Task requirements:
Exclude the pictures and transcribe the rest of the data below exactly.

Task material:
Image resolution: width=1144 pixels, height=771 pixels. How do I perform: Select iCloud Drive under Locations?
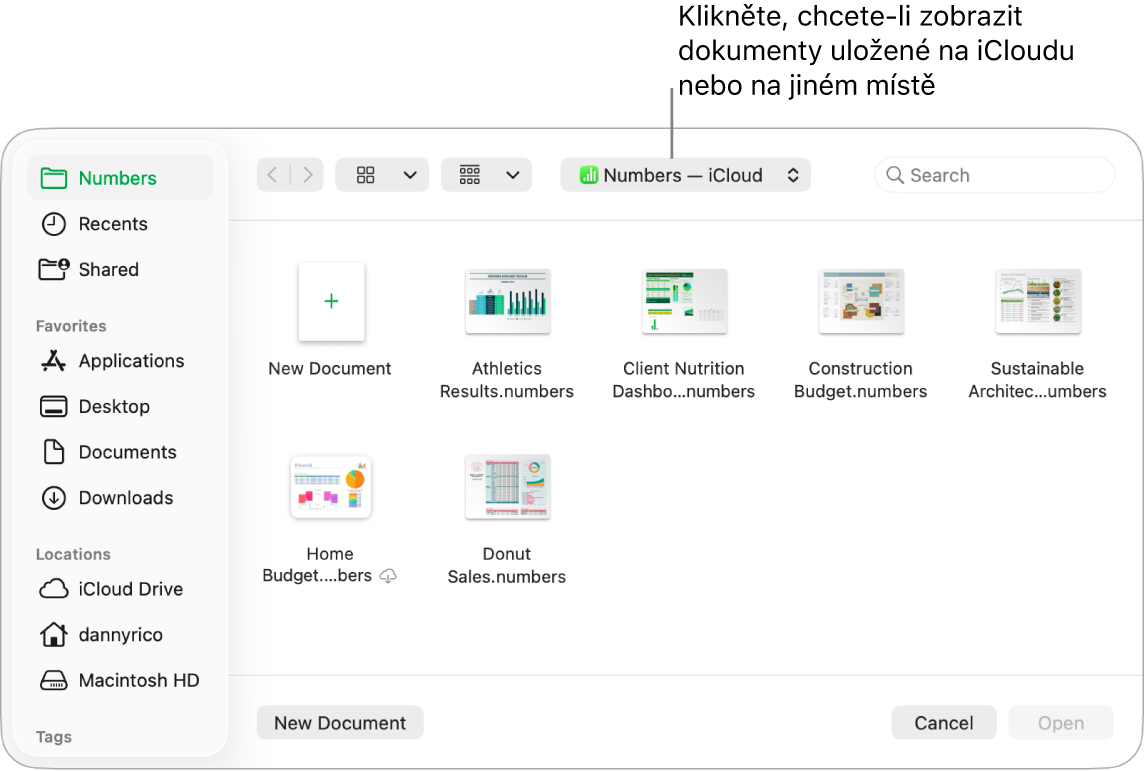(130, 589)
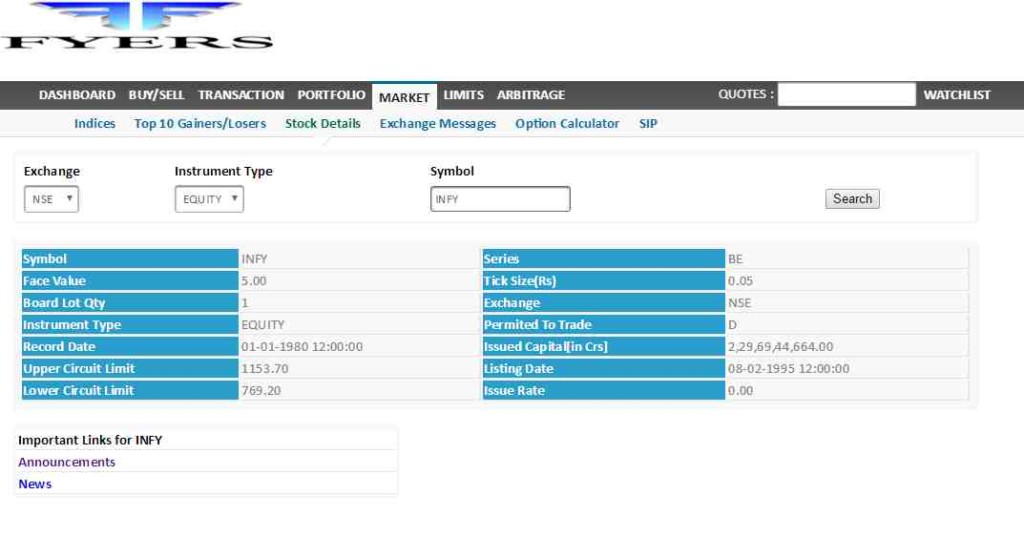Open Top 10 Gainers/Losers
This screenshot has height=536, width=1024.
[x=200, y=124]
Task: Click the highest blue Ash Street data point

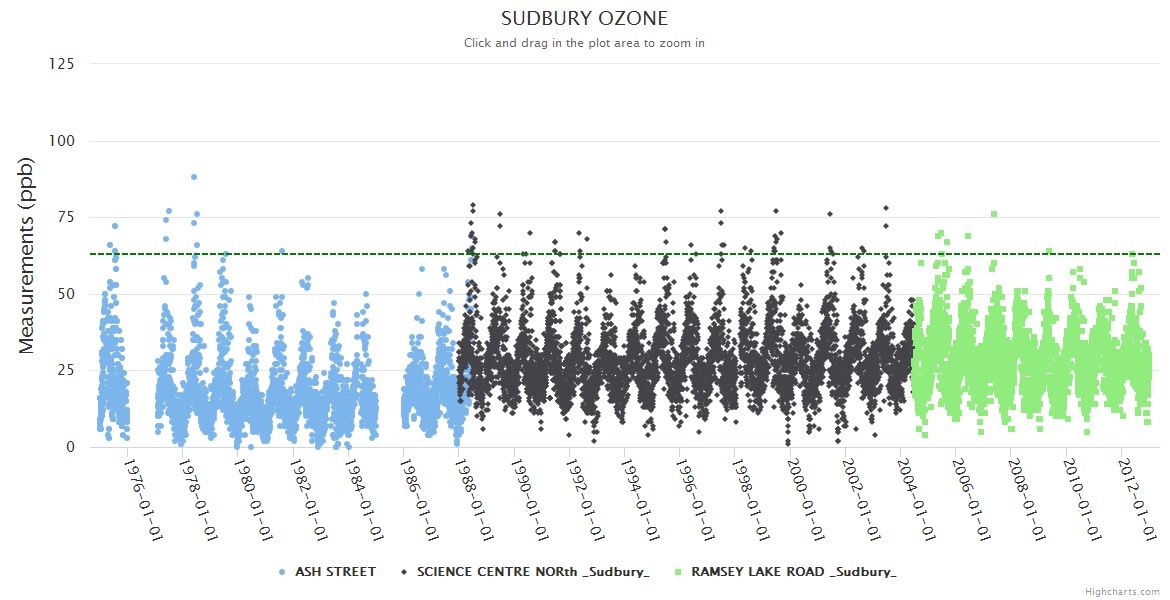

Answer space:
Image resolution: width=1144 pixels, height=771 pixels. How do I perform: Select iCloud Drive under Locations?
(130, 589)
Open Top 10 Gainers/Losers
This screenshot has height=536, width=1024.
[x=200, y=124]
Task: Click the highest blue Ash Street data point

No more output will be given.